RECORDS FOR THIS EXERCISE
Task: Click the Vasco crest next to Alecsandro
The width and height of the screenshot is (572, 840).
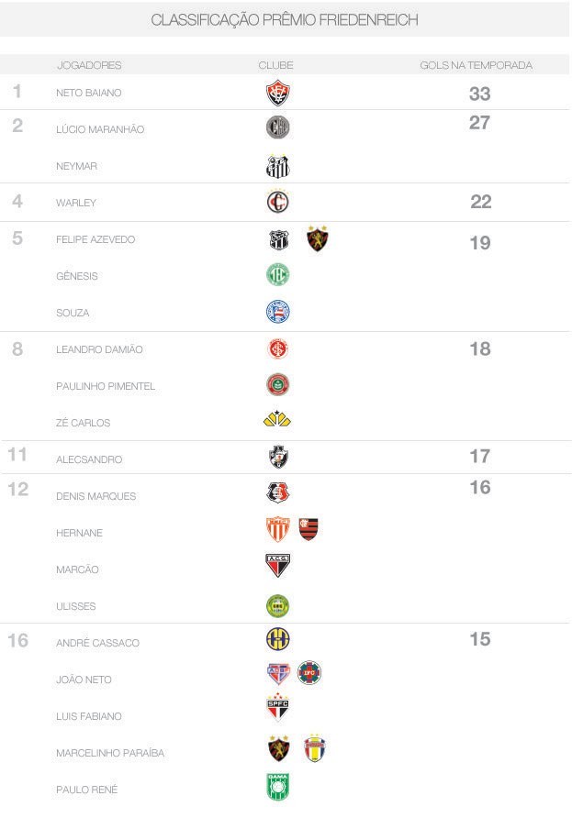Action: point(277,457)
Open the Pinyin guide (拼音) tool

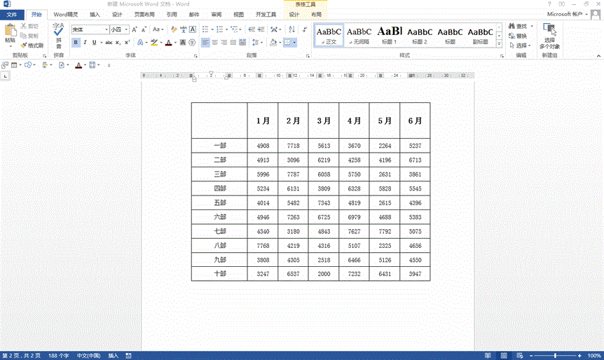58,35
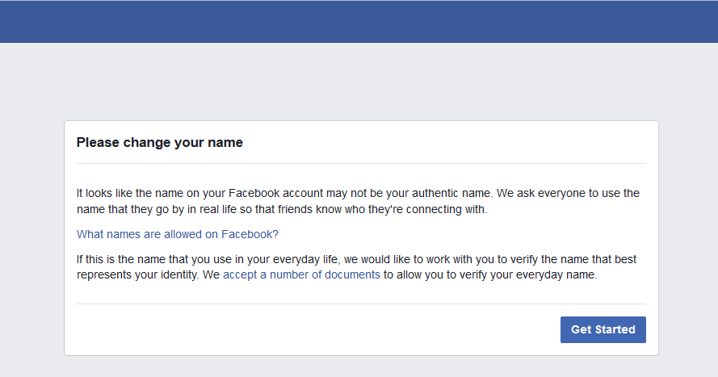Viewport: 718px width, 377px height.
Task: Click the divider line under the heading
Action: [x=361, y=163]
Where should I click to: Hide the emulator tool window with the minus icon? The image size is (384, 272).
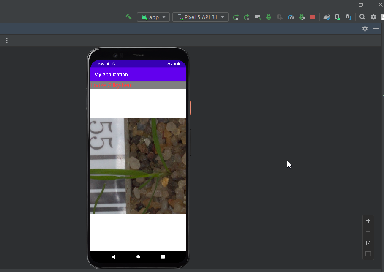coord(376,29)
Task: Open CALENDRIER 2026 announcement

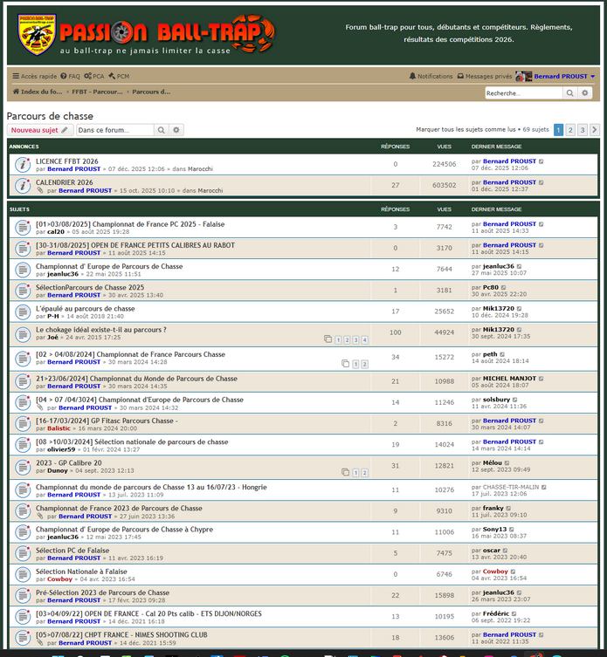Action: (64, 182)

AIM OF THE EXERCISE
In the listing, find the line with "Open the Pinyin guide (拼音) tool" and retype exactly from there through the last line, both included, leaving the pictures out.

RESPONSE
Open the Pinyin guide (拼音) tool

58,35
Viewport: 718px width, 377px height.
Task: Click the divider line under the heading
Action: [x=361, y=163]
Where should I click to: Hide the emulator tool window with the minus icon? The image size is (384, 272).
coord(376,29)
Task: Open CALENDRIER 2026 announcement

Action: (64, 182)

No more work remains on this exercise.